**Texte sélectionné**
■ ■ ■ ■ ■

Le concept promet en quelques minutes via un site internet de signaler chaque problème dans le logement. Des problèmes structurels, comme la sécurité des escaliers, à l’insalubrité de l’habitation : humidité, infiltrations, problèmes électriques… les cases à cocher sont nombreuses.
"Le citoyen peut remplir une déclaration, ajouter des photos, des documents attestant de sa situation", explique la Direction Départementale des Territoires et de la Mer (DDTM), en charge d'"Histologe".
Un guichet unique
"En dématérialisant la saisie, cela nous permet d'orienter le dossier, via cette plateforme unique, à tous les partenaires : collectivités, mairies, bailleurs sociaux, CAF..., qui prendront en main le dossier d'insalubrité". La DDTM assure que le dossier est transmis dans les 48 heures.
"Les acteurs ont ainsi 3 mois réglementaires pour effectuer les démarches auprès des occupants, moins si la situation est urgente", assure la DDTM.
D’après la Préfecture des Bouches-du-Rhône, "en quelques minutes, l’occupant ou le propriétaire, (…) décrit et évalue le degré de gravité de la situation rencontrée".

■ ■ ■ ■ ■

**Extrait de données**
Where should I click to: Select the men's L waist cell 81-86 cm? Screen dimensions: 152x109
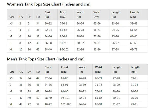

■ ■ ■ ■ ■

**Tâche assignée**
Indiquez dans quel délai, selon le texte sur Histologe, la DDTM assure que le dossier est transmis.

**Résultat obtenu**
Le dossier est transmis dans les 48 heures.